==== DATA LISTING ====

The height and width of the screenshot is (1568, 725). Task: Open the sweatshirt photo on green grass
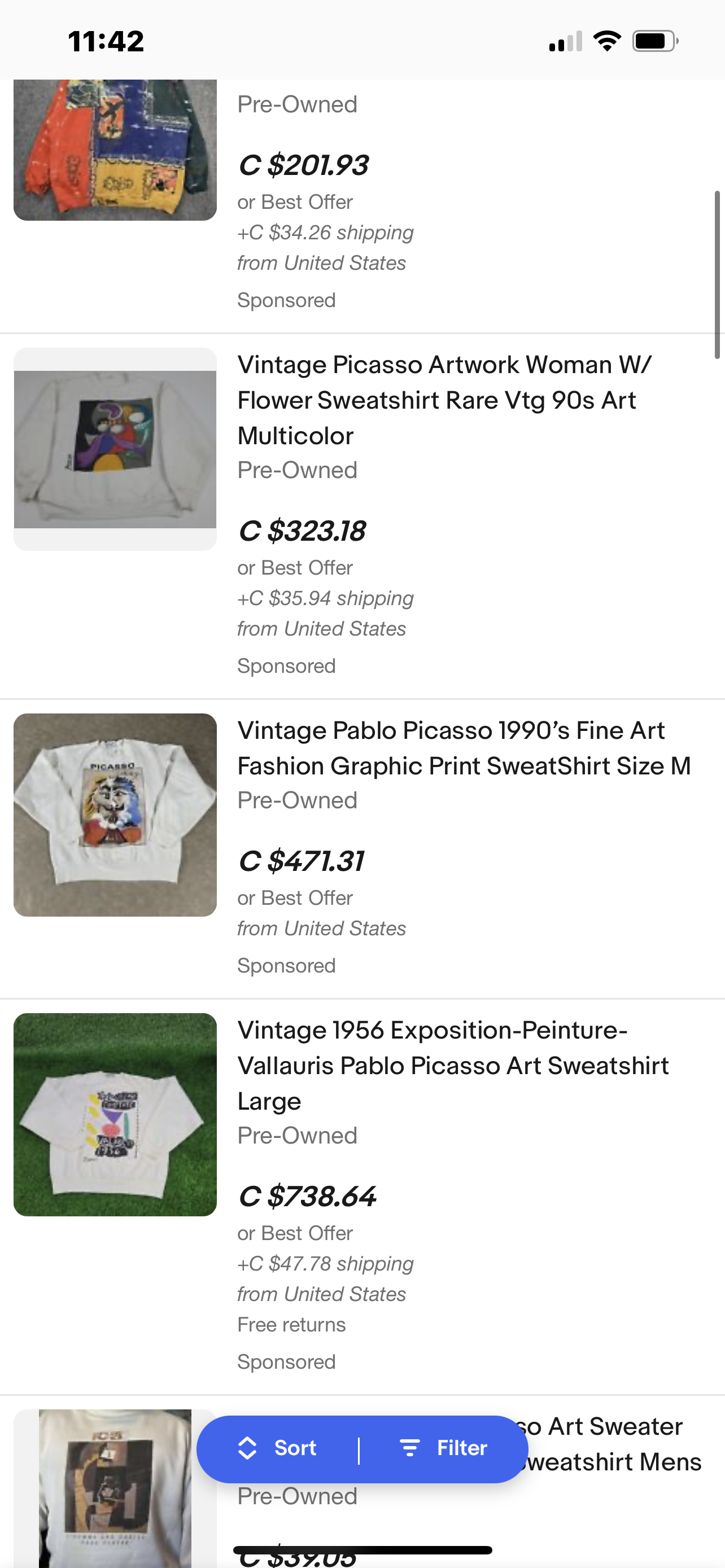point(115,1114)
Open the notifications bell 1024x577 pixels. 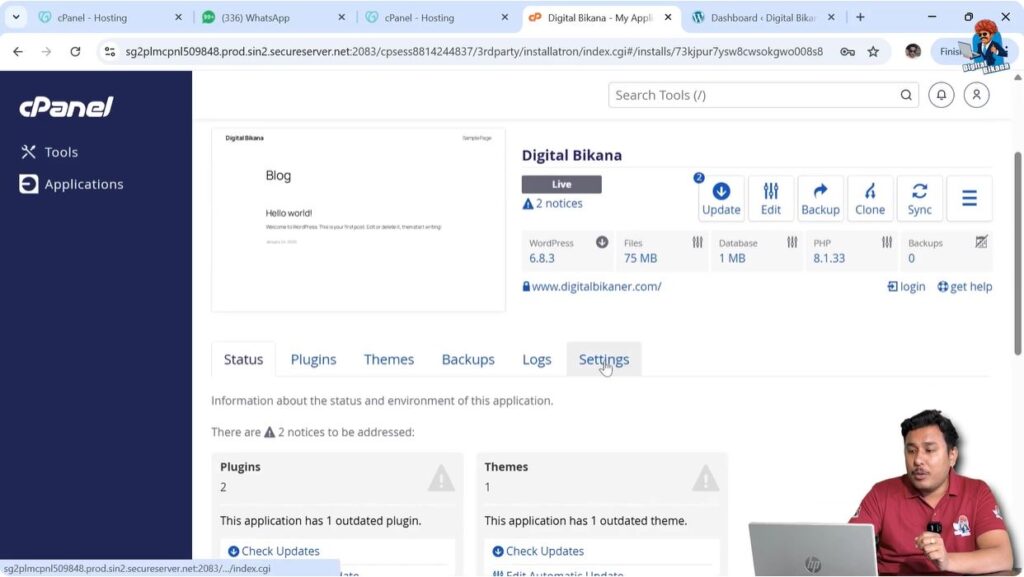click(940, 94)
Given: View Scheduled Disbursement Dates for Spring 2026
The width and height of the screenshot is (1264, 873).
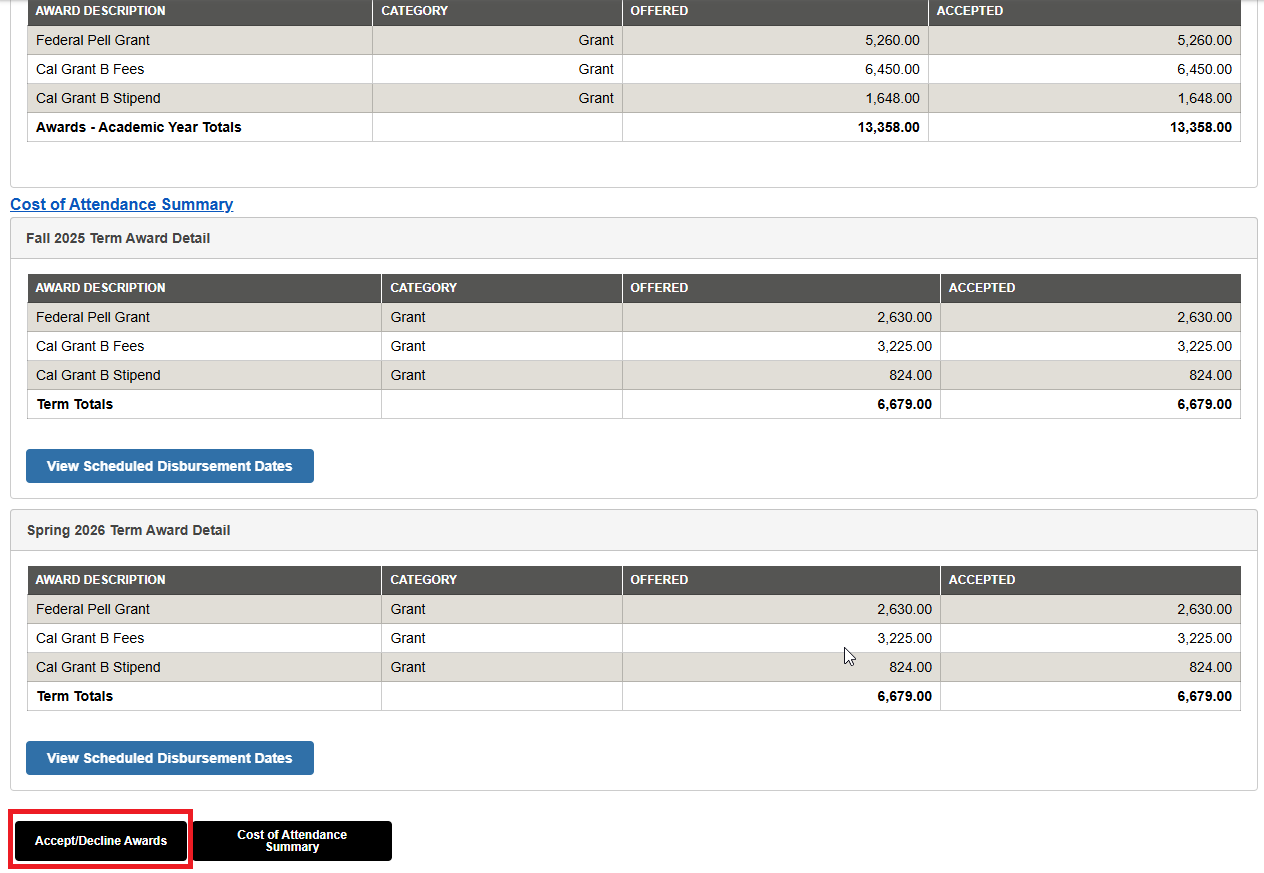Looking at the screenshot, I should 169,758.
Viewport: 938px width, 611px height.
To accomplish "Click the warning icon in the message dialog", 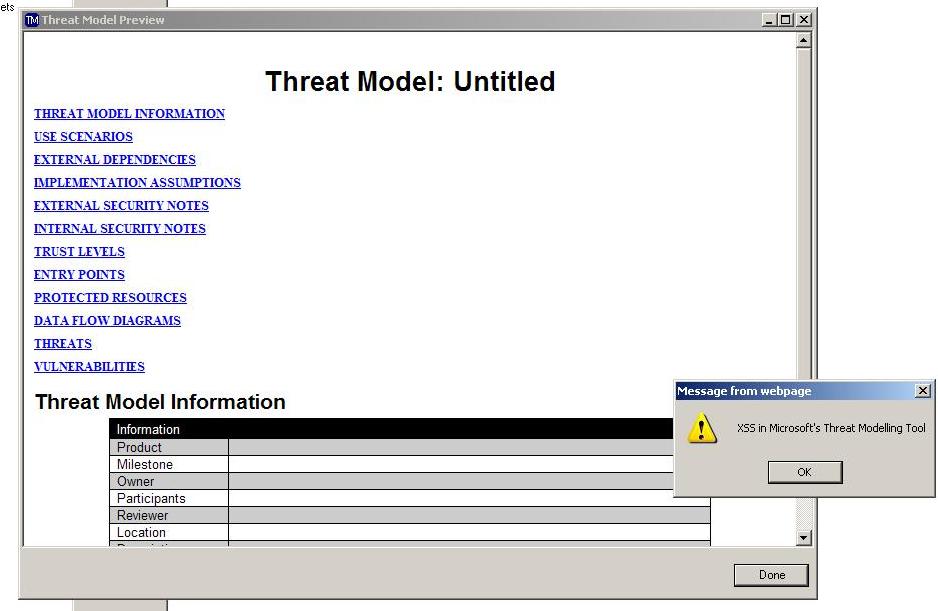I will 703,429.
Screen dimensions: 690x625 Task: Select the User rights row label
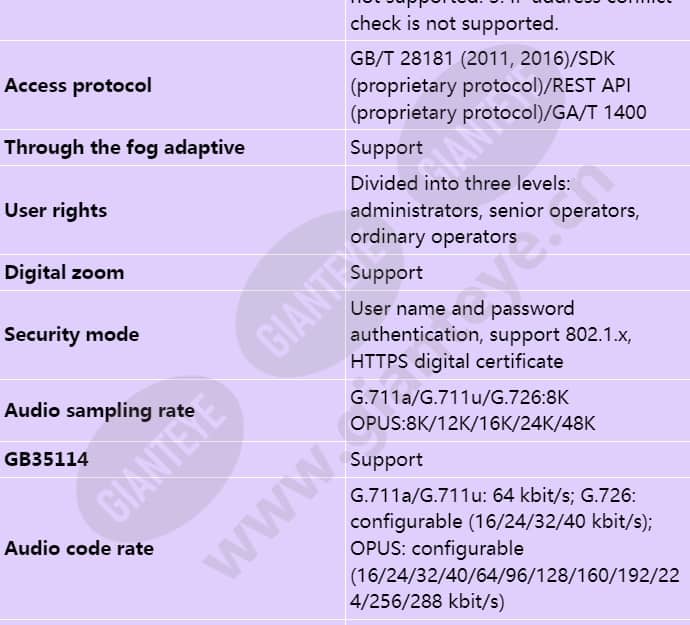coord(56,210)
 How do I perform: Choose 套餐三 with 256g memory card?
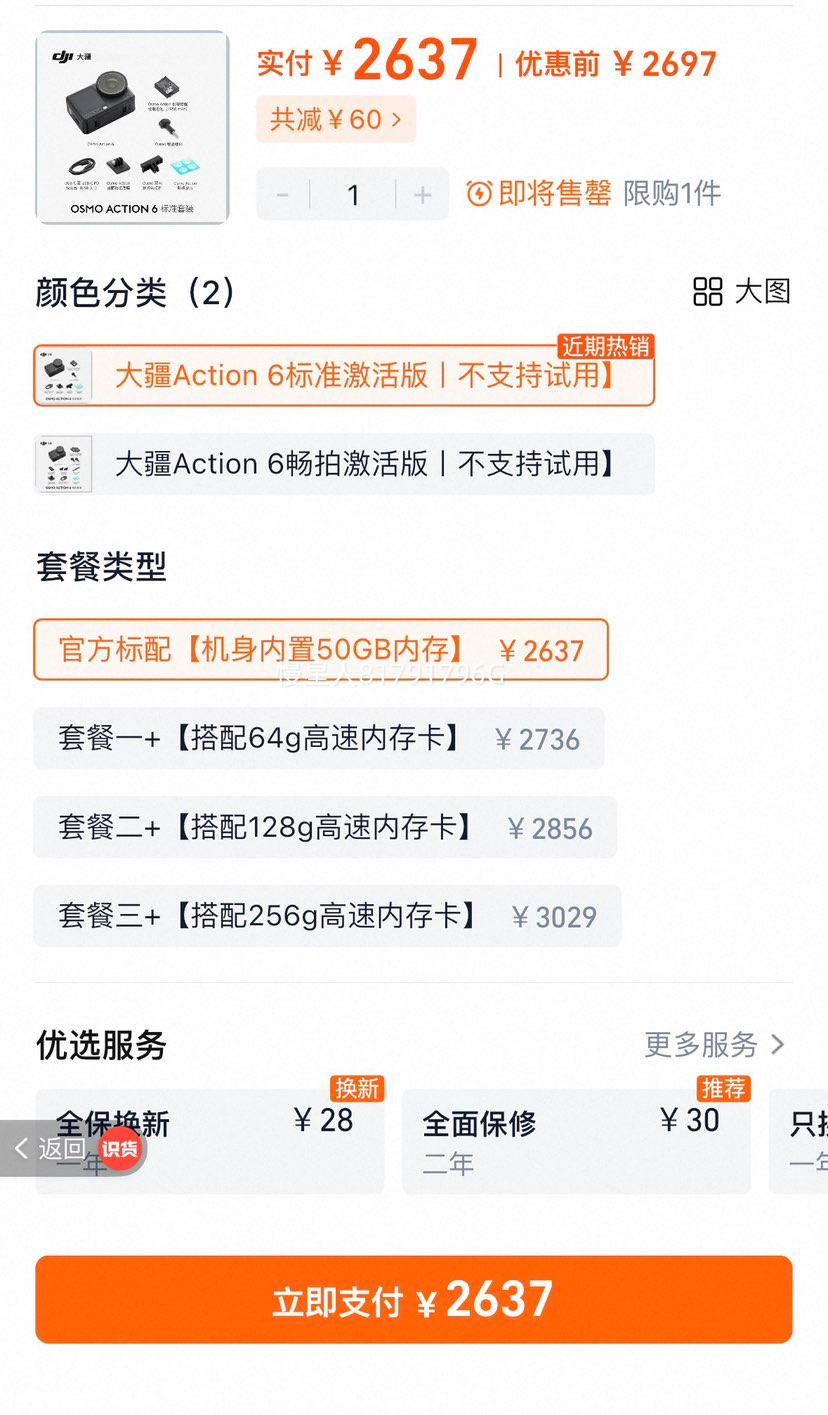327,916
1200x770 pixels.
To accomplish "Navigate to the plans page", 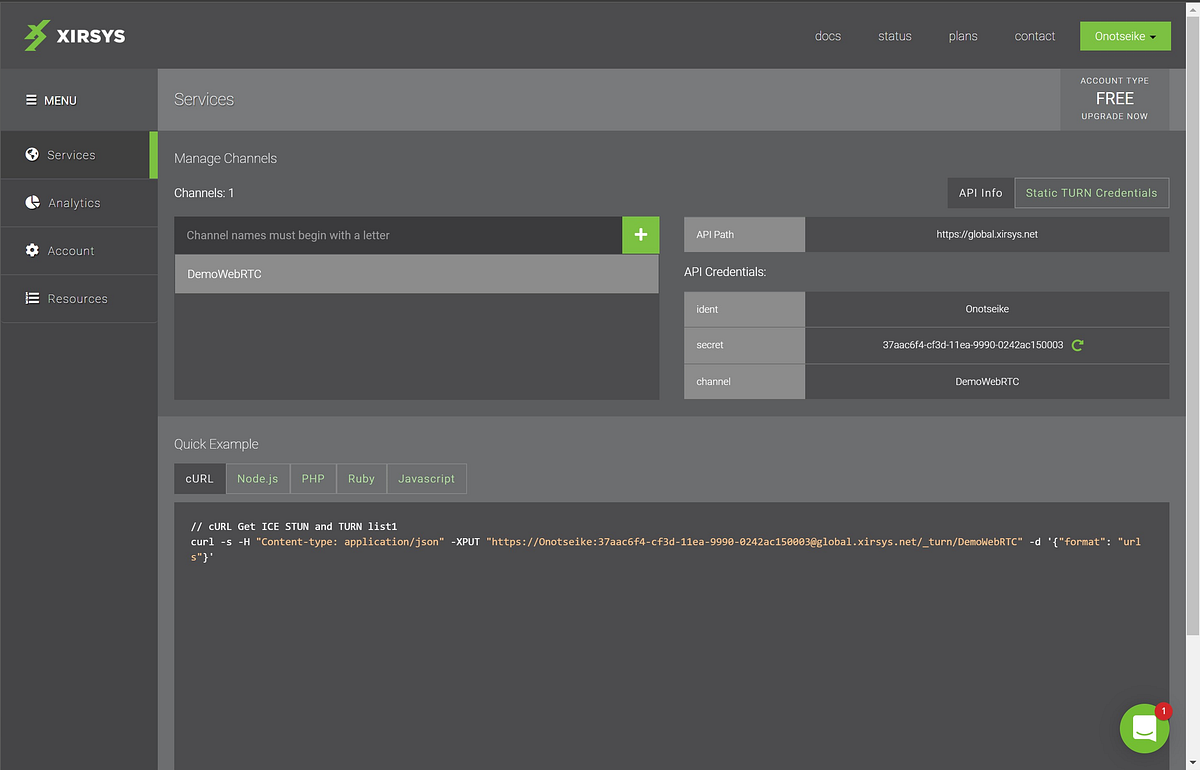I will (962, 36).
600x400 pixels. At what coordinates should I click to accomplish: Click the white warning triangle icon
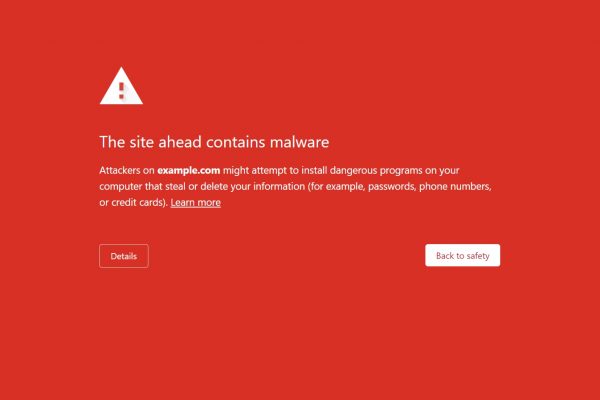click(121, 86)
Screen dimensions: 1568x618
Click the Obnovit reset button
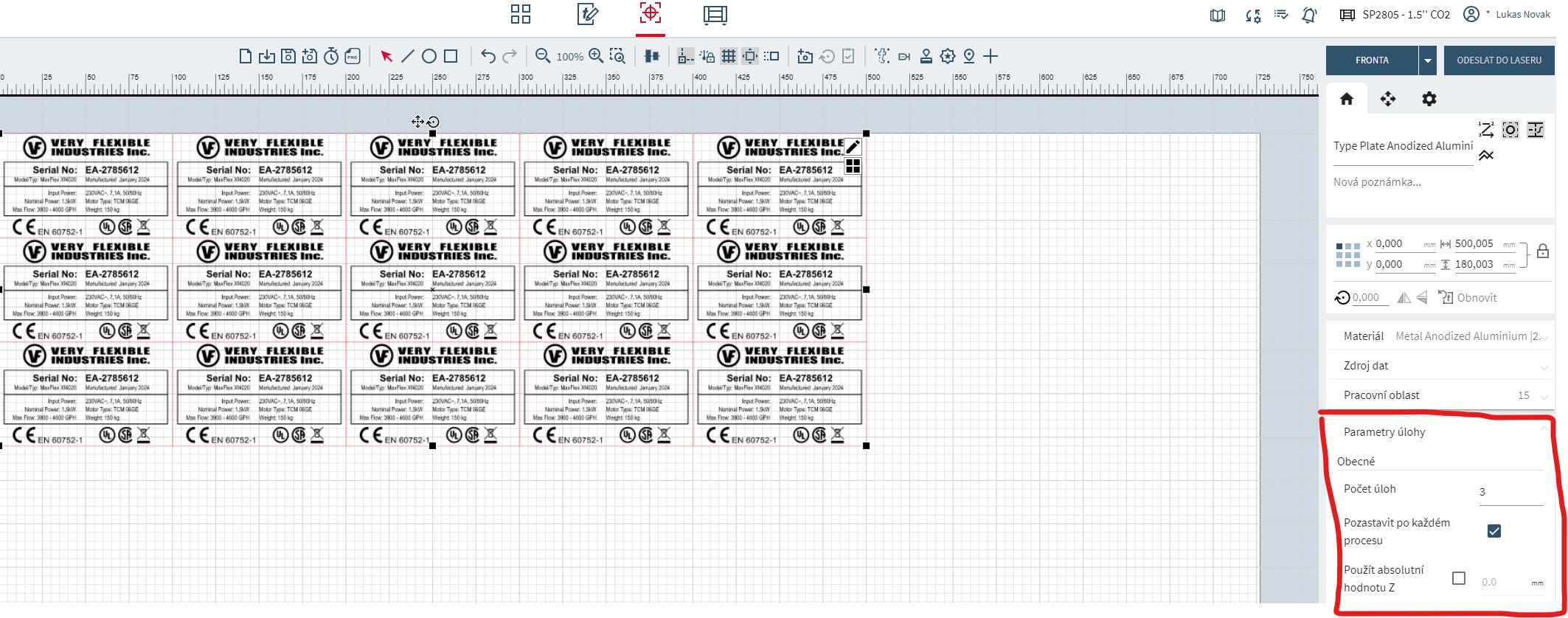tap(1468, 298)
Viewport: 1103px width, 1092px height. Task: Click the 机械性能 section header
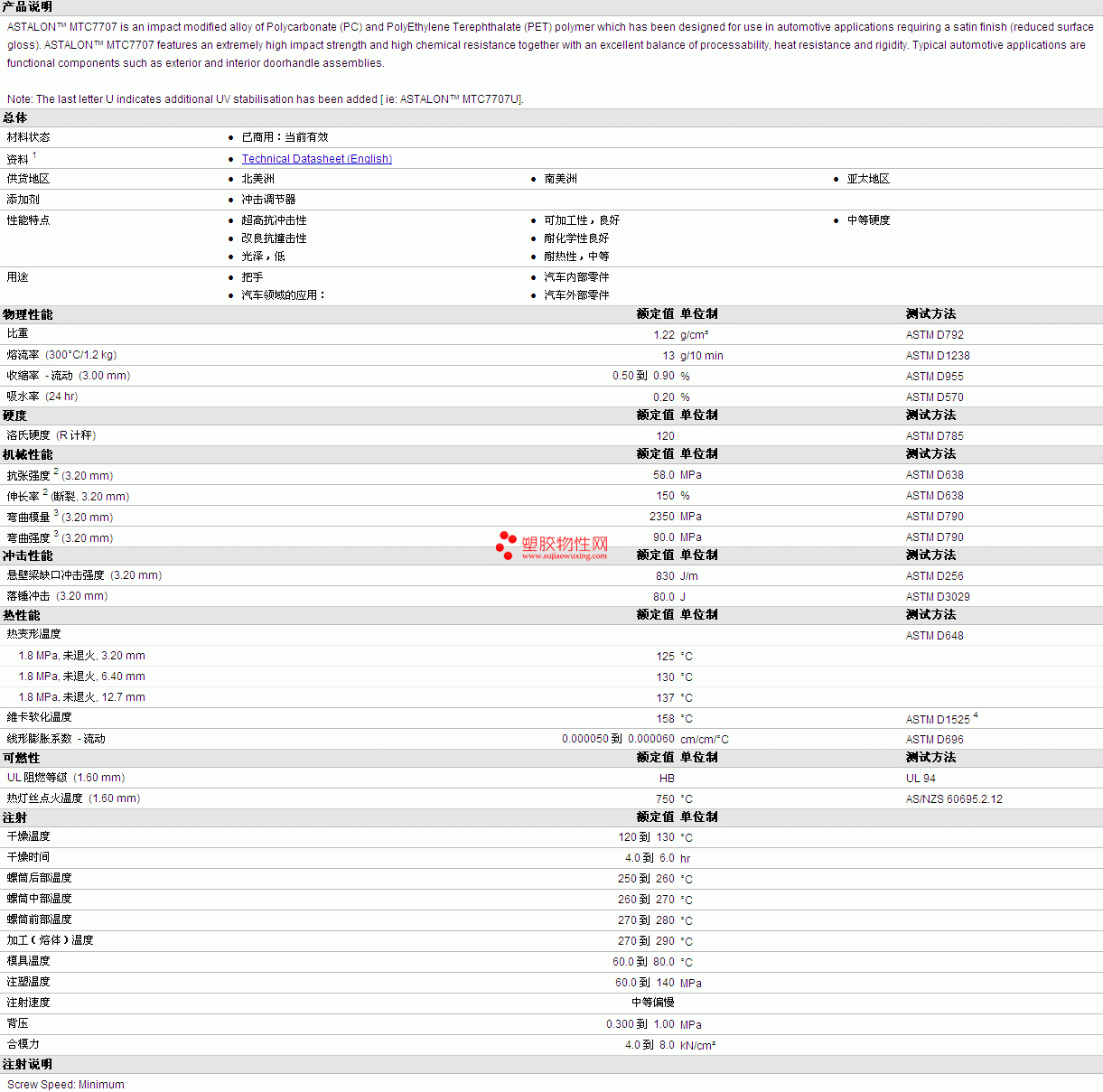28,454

====

(EXERCISE DIRECTIONS): Gather every line in the records above that contains the word "height", and copy each one in full.

(FINISHED ANSWER):
The height and width of the screenshot is (1568, 725). Task: Open the sweatshirt photo on green grass
The width and height of the screenshot is (1264, 873).
Viewport: 938px width, 611px height.
Viewport: 1103px width, 1092px height. Task: Click the 机械性能 section header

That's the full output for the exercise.